• _JOB_: Write out all the rows below character for character, leaving out the pictures.

[start THE INPUT]

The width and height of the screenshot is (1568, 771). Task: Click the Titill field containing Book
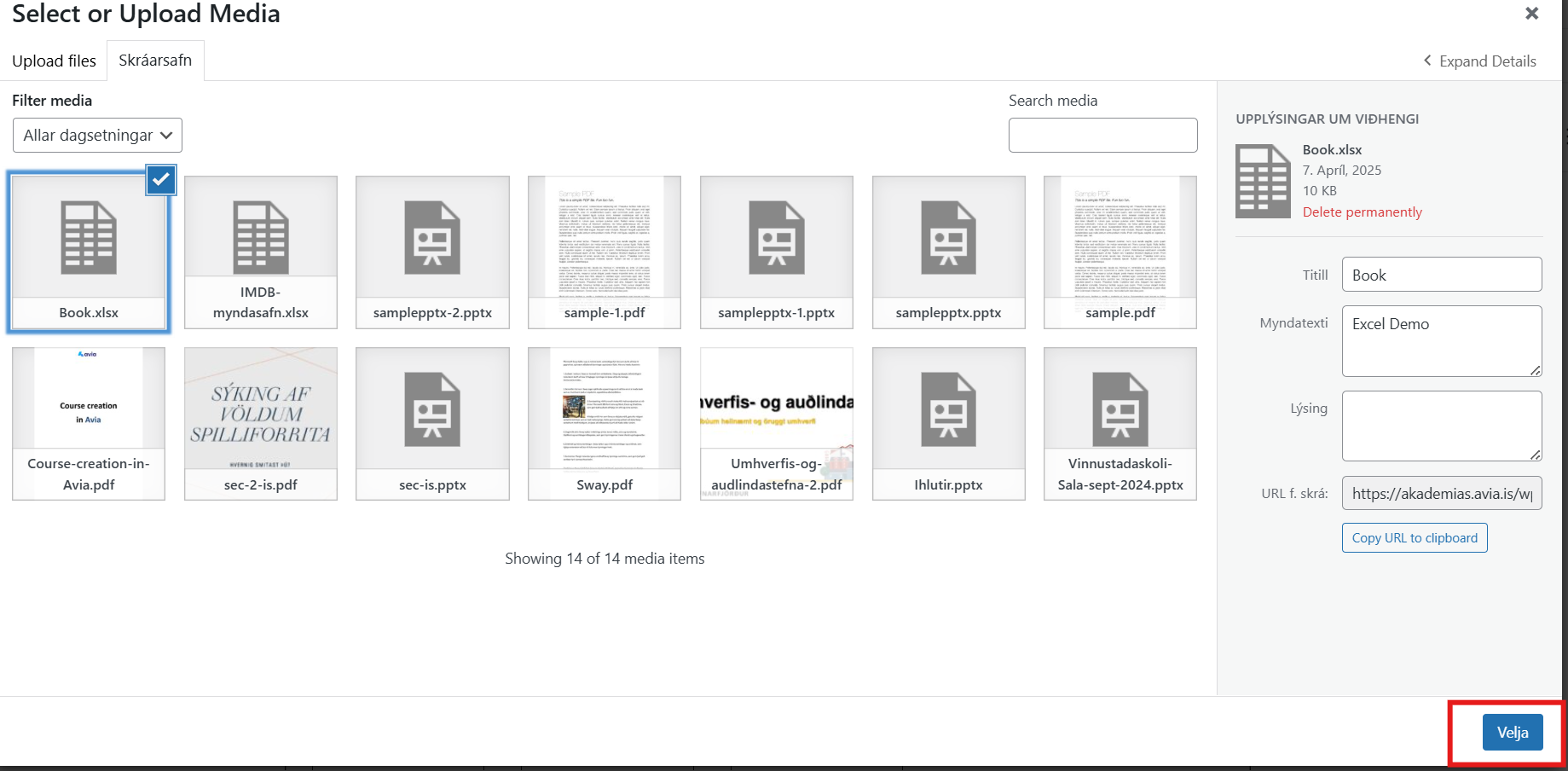tap(1441, 275)
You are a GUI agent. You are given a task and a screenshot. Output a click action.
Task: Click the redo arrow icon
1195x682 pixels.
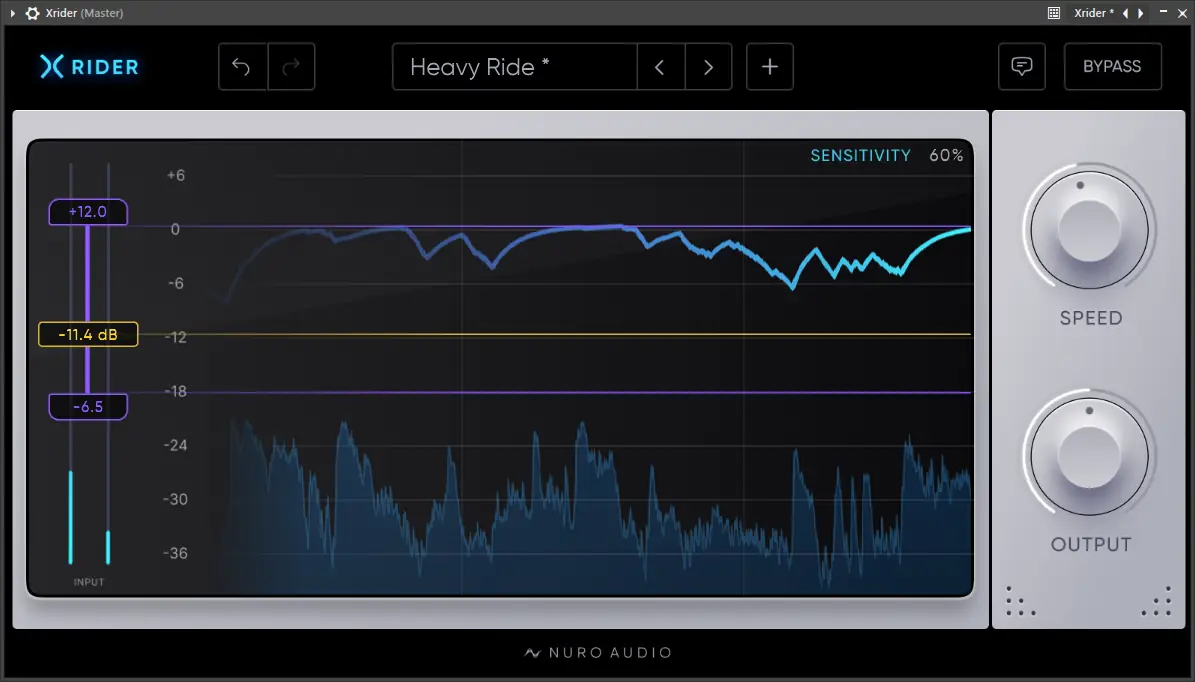(x=290, y=66)
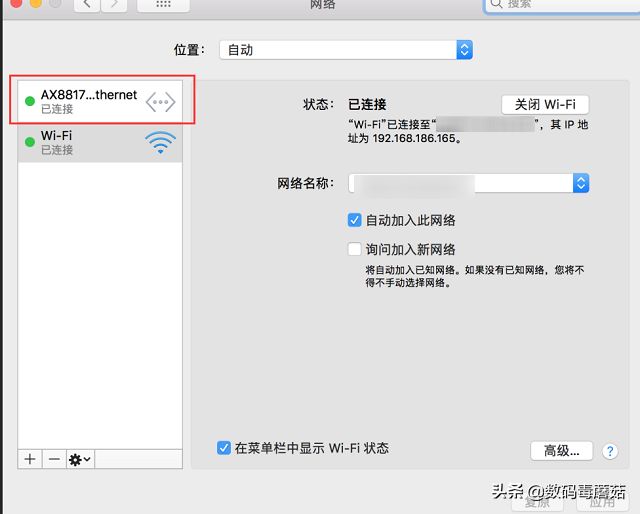Click into the search field

pos(563,5)
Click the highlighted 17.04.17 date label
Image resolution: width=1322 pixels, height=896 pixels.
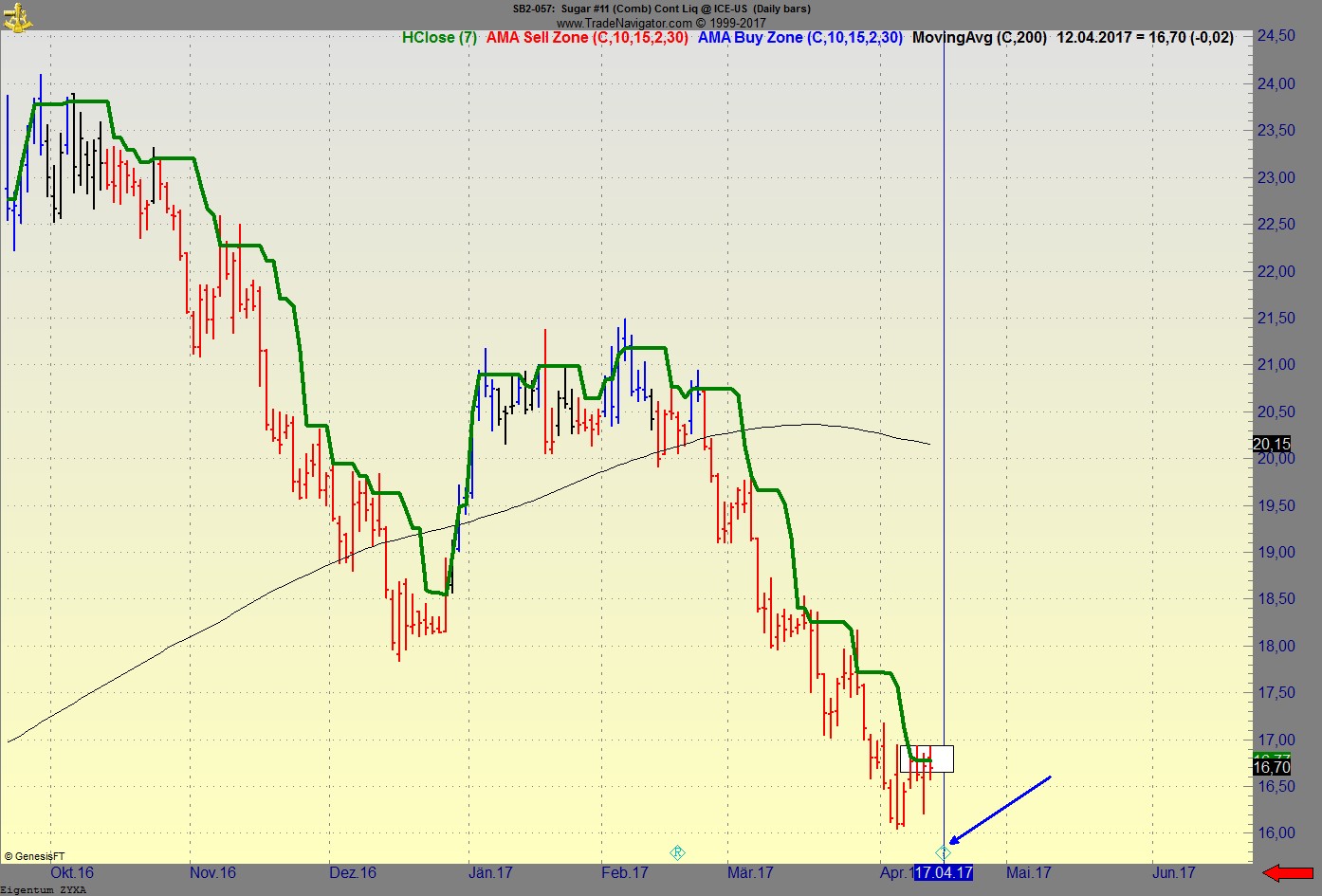944,872
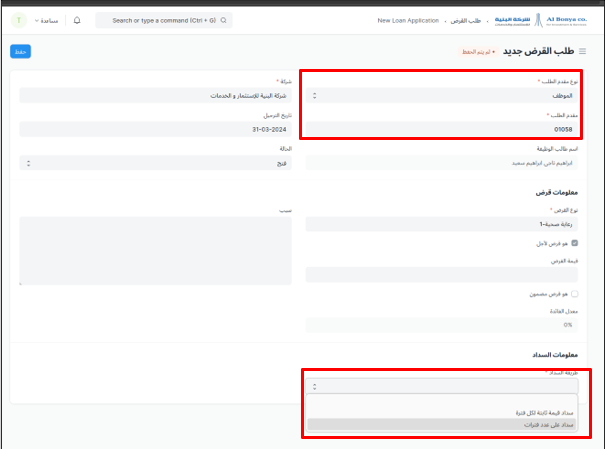Viewport: 605px width, 449px height.
Task: Open the repayment method dropdown (طريقة السداد)
Action: (x=441, y=385)
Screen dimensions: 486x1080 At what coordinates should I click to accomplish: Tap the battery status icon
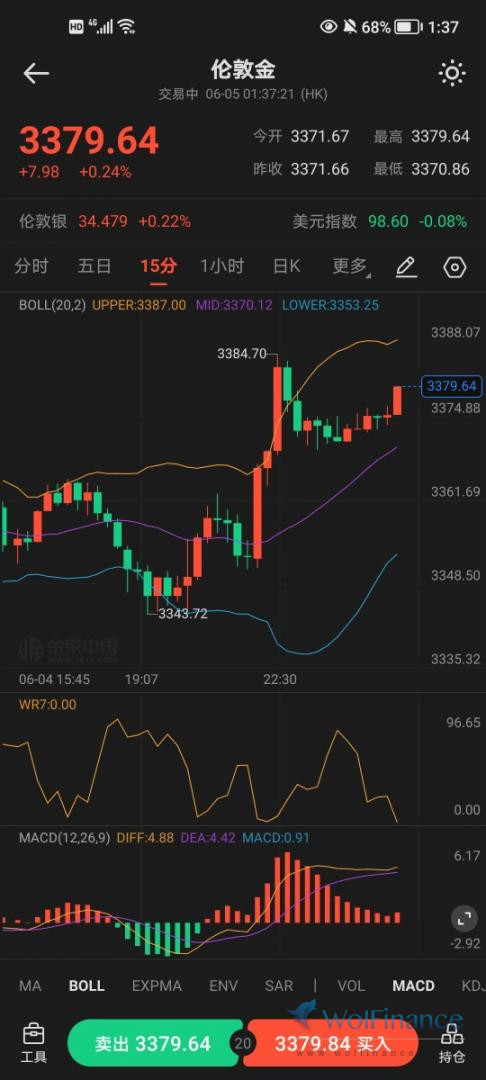pyautogui.click(x=408, y=27)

[end THE INPUT]

• _CORRECT ANSWER_:
The width and height of the screenshot is (1568, 771). Task: Click the Titill field containing Book
tap(1441, 275)
You are a GUI agent. You are given a task and a screenshot. Output a click action.
Task: Click the redo arrow icon
1195x682 pixels.
(x=290, y=66)
Click into the search field

pos(563,5)
Click the highlighted 17.04.17 date label
Image resolution: width=1322 pixels, height=896 pixels.
944,872
Viewport: 605px width, 449px height.
Task: Open the repayment method dropdown (طريقة السداد)
Action: (x=441, y=385)
Screen dimensions: 486x1080 At what coordinates should I click to accomplish: Tap the battery status icon
pyautogui.click(x=408, y=27)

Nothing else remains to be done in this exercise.